CodeNet: A Large-Scale AI for Code Dataset for Learning a Diversity of Coding Tasks

Published 25 May 2021 in cs.SE and cs.AI | (2105.12655v2)

Abstract: Over the last several decades, software has been woven into the fabric of every aspect of our society. As software development surges and code infrastructure of enterprise applications ages, it is now more critical than ever to increase software development productivity and modernize legacy applications. Advances in deep learning and machine learning algorithms have enabled numerous breakthroughs, motivating researchers to leverage AI techniques to improve software development efficiency. Thus, the fast-emerging research area of AI for Code has garnered new interest and gathered momentum. In this paper, we present a large-scale dataset CodeNet, consisting of over 14 million code samples and about 500 million lines of code in 55 different programming languages, which is aimed at teaching AI to code. In addition to its large scale, CodeNet has a rich set of high-quality annotations to benchmark and help accelerate research in AI techniques for a variety of critical coding tasks, including code similarity and classification, code translation between a large variety of programming languages, and code performance (runtime and memory) improvement techniques. Additionally, CodeNet provides sample input and output test sets for 98.5% of the code samples, which can be used as an oracle for determining code correctness and potentially guide reinforcement learning for code quality improvements. As a usability feature, we provide several pre-processing tools in CodeNet to transform source code into representations that can be readily used as inputs into machine learning models. Results of code classification and code similarity experiments using the CodeNet dataset are provided as a reference. We hope that the scale, diversity and rich, high-quality annotations of CodeNet will offer unprecedented research opportunities at the intersection of AI and Software Engineering.

Abstract PDF Upgrade to Chat

Citations (191)

View on Semantic Scholar

Summary

The paper introduces CodeNet, a dataset with over 14M code samples across 55 languages that sets a new benchmark for AI in coding tasks.
It employs rich metadata and preprocessing tools to support tasks like code classification, similarity analysis, and program translation.
Baseline experiments using models such as BERT and GNN demonstrate enhanced generalization and performance compared to previous datasets.

Overview of CodeNet: A Large-Scale AI for Code Dataset for Learning a Diversity of Coding Tasks

The publication introduces CodeNet, a large-scale dataset designed to enhance AI techniques applied to software engineering and code-related tasks. With a collection of over 14 million code samples across 55 different programming languages, CodeNet serves as a rich resource for accelerating AI research in coding domains. The dataset aims to address critical coding tasks including code similarity, classification, translation, and runtime/memory optimization.

CodeNet stands out due to its vast scale and diversity, surpassing previous datasets like POJ-104 and GCJ-297 in terms of number of code samples and languages covered.
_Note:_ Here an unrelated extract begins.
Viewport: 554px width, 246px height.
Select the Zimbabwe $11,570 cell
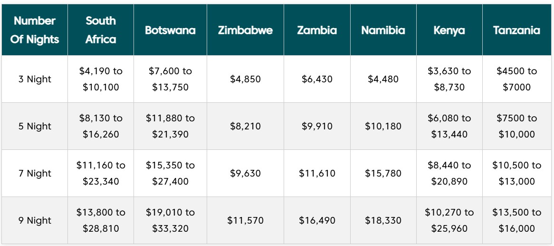coord(245,220)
The provision of annotated metadata along with sample input/output test cases for the majority of submissions enhances its utility for benchmarking and testing coding tasks.

Statistical Summary and Dataset Characteristics

Code Samples and Languages: CodeNet comprises 13.9 million submissions for 4,053 problems, supporting 55 languages with C++, Python, Java, and C being predominant.
Annotations and Metadata: Each code sample is accompanied by metadata detailing problem descriptions, submission outcomes, and technical constraints like CPU time and memory usage.
Data Quality and Usability: By including preprocessing tools like tokenizers and simplified parse trees (SPTs), CodeNet facilitates the transformation of source code into machine learning-compatible representations. Efforts have been made to address duplicates and similar submissions to ensure data quality.

Comparative Evaluation

In comparison to existing datasets, CodeNet provides several significant advantages:

Scale and Variety: The dataset is an order of magnitude larger than its peers, offering more comprehensive coverage of coding problems and languages.
Annotations: Comprehensive metadata facilitates numerous applications, from learning code semantics to optimizing code performance.
Data Quality: CodeNet incorporates significant data cleansing measures, including the identification and removal of near-duplicates and similar problems.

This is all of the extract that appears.